Macon — When the late Ruth Harrison Resseau read about Mercer University's plans to open the School of Medicine more than 20 years ago, she decided to do what she could to help. She presented one of the first private gifts to the School in 1981, and continued to be a devoted supporter of the School of Medicine over the past two decades.
On Dec. 12, 2002, her nephew, William H. Elliott of Douglas, fulfilled her final wishes as he presented a $100,000 check from her estate to Mercer President R. Kirby Godsey and School of Medicine Dean Ann C. Jobe. The gift, which was bequeathed in her Last Will and Testament, will establish a low interest loan fund for students enrolled in the School of Medicine.

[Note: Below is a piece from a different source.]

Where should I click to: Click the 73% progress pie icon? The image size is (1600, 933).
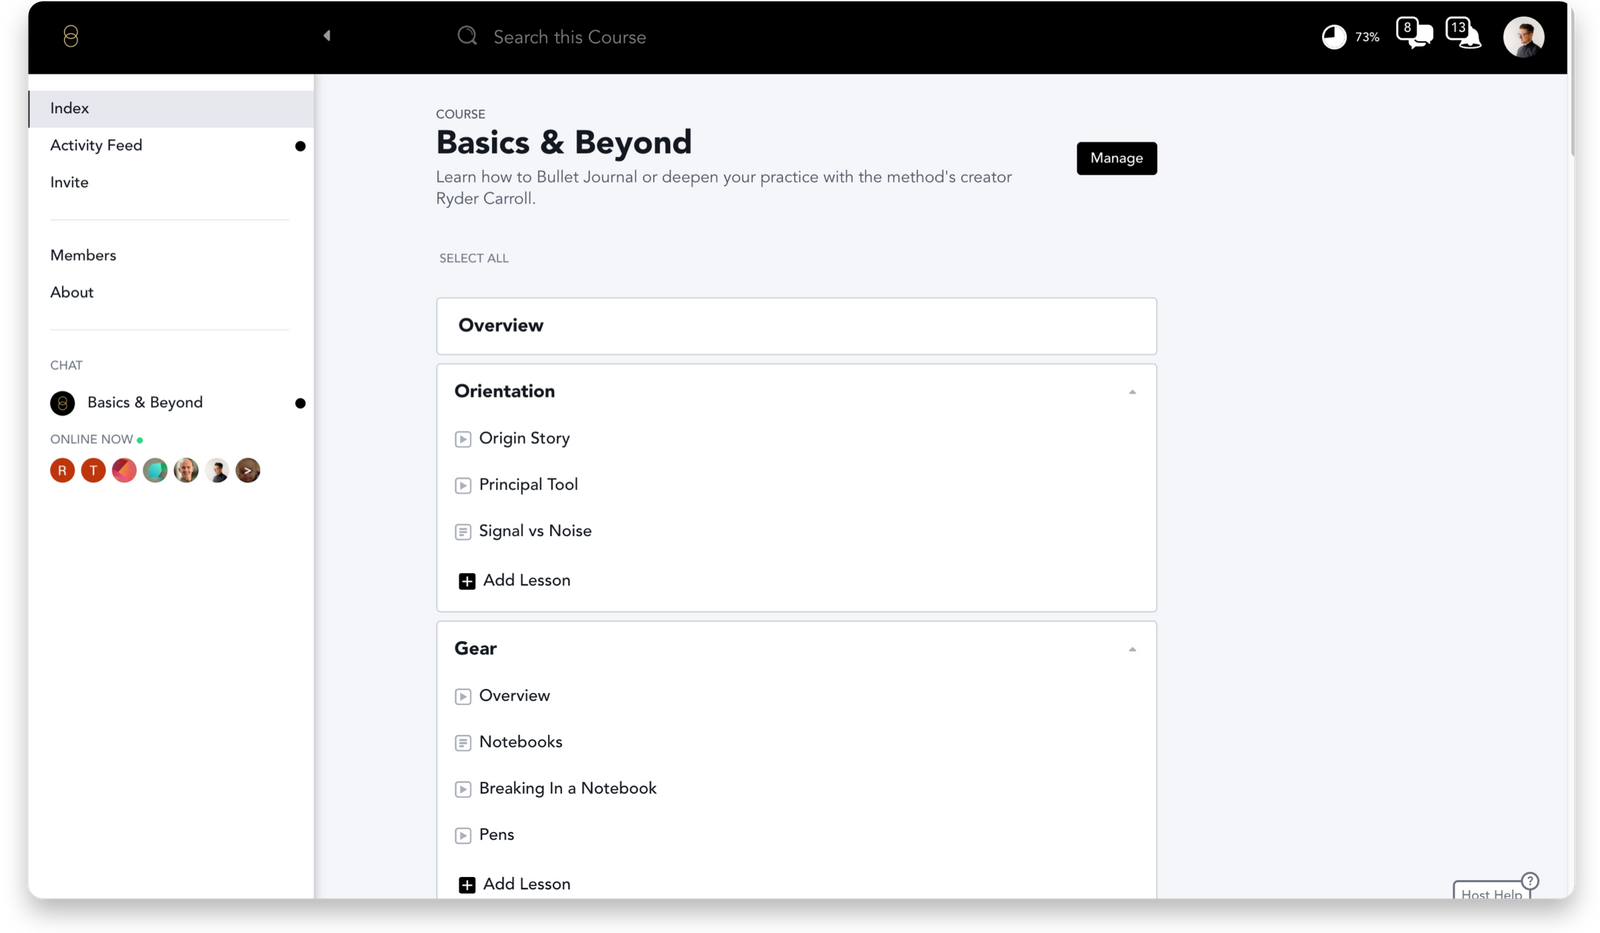tap(1334, 37)
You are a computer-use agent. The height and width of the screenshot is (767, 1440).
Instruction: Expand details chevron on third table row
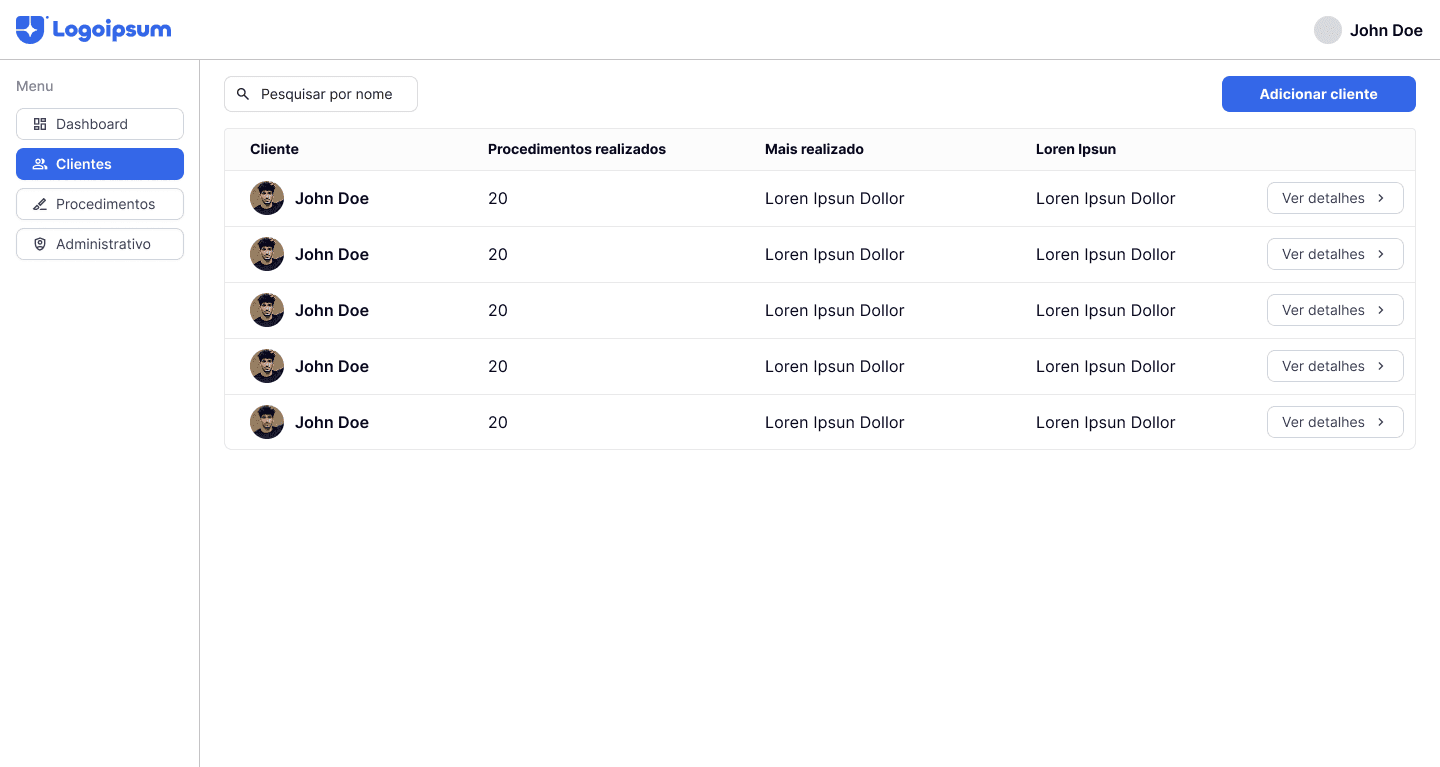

"She was a very unique lady," said Elliott, who remembers when Resseau first considered making a gift to the School of Medicine. "She had been reading about Mercer's plans to open a School of Medicine and how it would impact rural areas of Georgia," he said. "She believed in the School's mission and wanted to do what she could to make the School of Medicine a success."
A native of Kite, Resseau had also lived in Eatonton. She was a community leader and homemaker concerned about the health care needs of rural Georgia residents.
Resseau passed away Feb. 19, 2001.
"Mrs. Resseau truly was an outstanding citizen," said Godsey. "Her concern and her commitment to health care were demonstrated by her generosity to the School of Medicine throughout the years. We appreciate all she has done to enhance educational opportunities for Mercer Medical School students.
A graduate of the University of Georgia, Resseau was a home economist and dairy farmer. She also managed the Uncle Remus restaurant in Eatonton, and was a member of the Kite Homemakers Club.
Elliott presented the check to Mercer on behalf of Resseau's estate. Other survivors include a nephew, Hughel Harrison of Lawrenceville, and a great-nephew, Barry Parker, M.D., of Dublin, both graduates of Mercer University.
Mercer University School of Medicine admitted its charter class in 1982 in response to the need for more physicians in rural and other medically-underserved areas of Georgia. Today, Georgia residents make more than 1.2 million visits each year to physicians who graduated from Mercer University School of Medicine.